++++ Extrait ++++

Dans l’automobile, l’impact fut majeur. Comme les autres constructeurs, Renault a traversé avec la pandémie une période totalement atypique. Dans un premier temps, “nous étions capables de construire des voitures autant que nous le voulions, mais nous n’avions plus aucun client”, se souvient Denis Le Vot, directeur chaîne logistique du groupe au losange. Avec les semi-conducteurs, la situation s’est inversée. “Nous avons payé cher la disponibilité des composants. Nous avions beaucoup de demande, mais pas assez de voitures.”

Dès 2018, Renault avait entamé la transformation de sa chaîne logistique pour passer à un modèle d’organisation end-to-end [NDLR : de bout en bout]. Le principe : pouvoir gérer toutes les étapes, du départ des pièces depuis le stock des fournisseurs jusqu’à la livraison du véhicule chez le client, de manière transversale. Le Covid-19 a joué un rôle d’accélérateur. “Nous avons passé notre temps à gérer des crises à extrêmement court terme, nous étions sans cesse en “war room”. Nous arrêtions une usine et nous perdions plusieurs milliers de voitures. Nous avons beaucoup appris durant cette période”, confie Denis Le Vot.

++++

**Énoncé:**
Répondez, s'il vous plaît, aux questions suivantes sur l'extrait consacré à la chaîne logistique de Renault.
(a) Quelle fonction Denis Le Vot occupe-t-il ?
(b) En quelle année Renault a-t-il entamé la transformation de sa chaîne logistique ?
(c) Quel rôle le texte attribue-t-il au Covid-19 dans cette transformation ?

++++ Données extraites ++++

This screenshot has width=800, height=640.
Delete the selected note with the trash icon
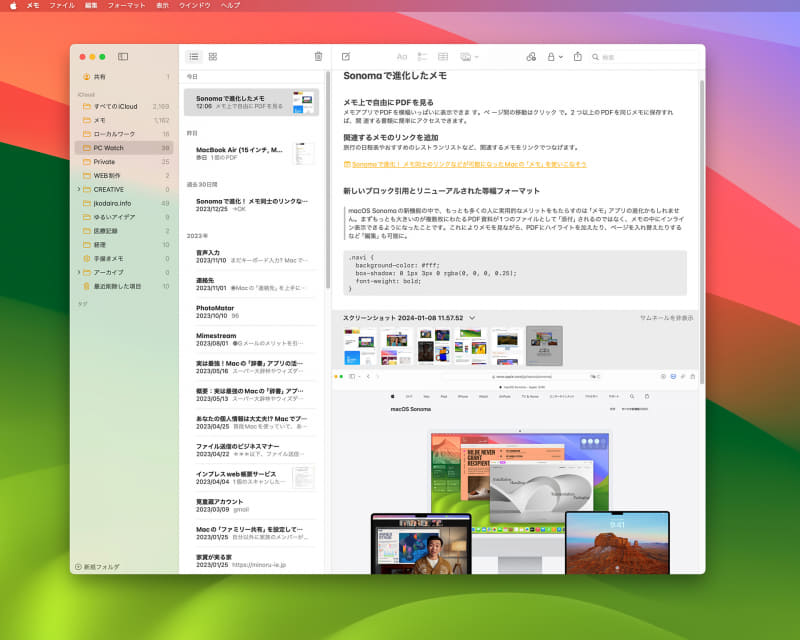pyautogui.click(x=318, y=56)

++++
++++ Données extraites ++++

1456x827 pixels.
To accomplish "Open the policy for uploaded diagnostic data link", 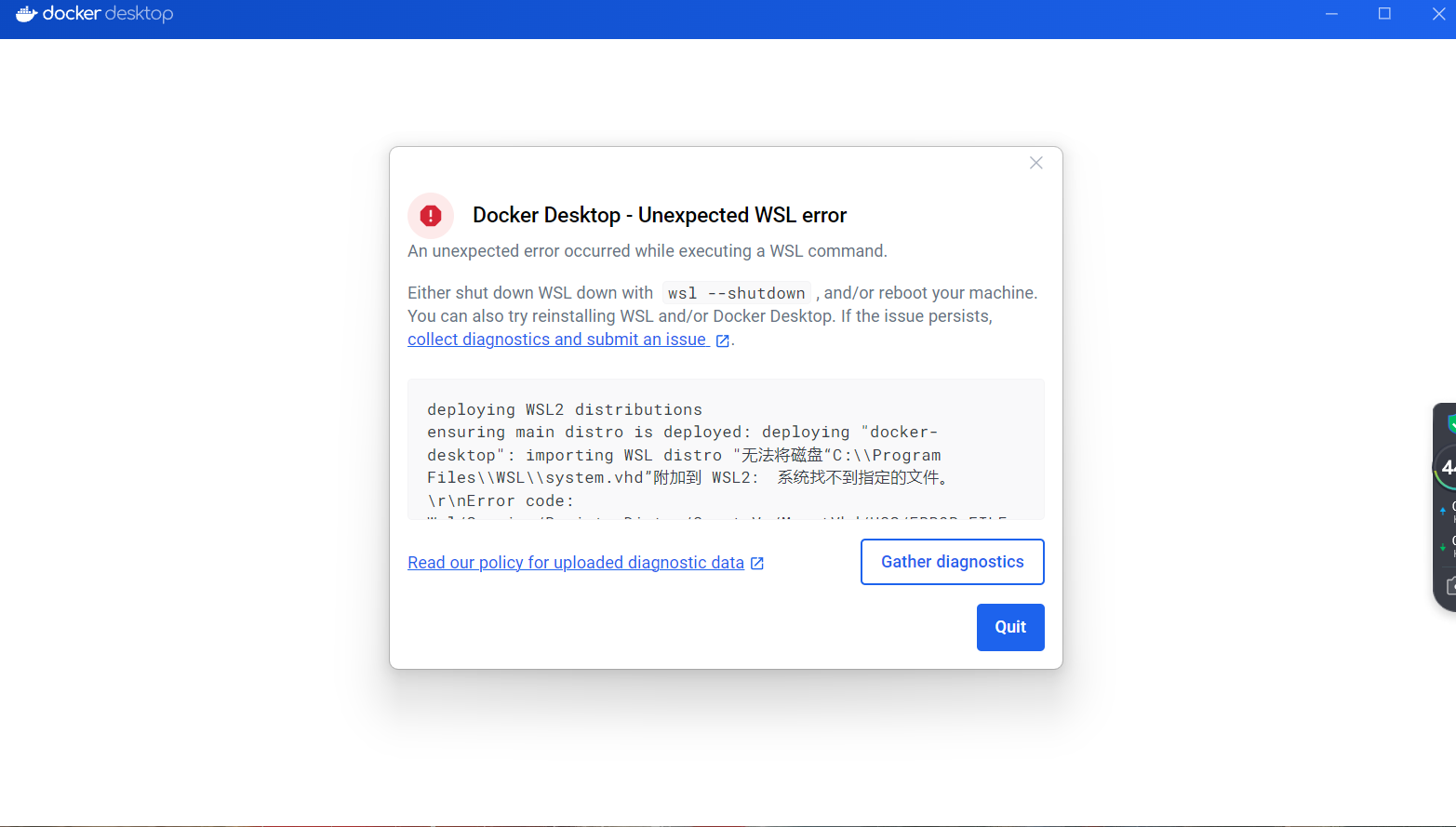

++++

**Réponse:**
(a) Directeur chaîne logistique du groupe au losange.
(b) En 2018.
(c) Un rôle d'accélérateur.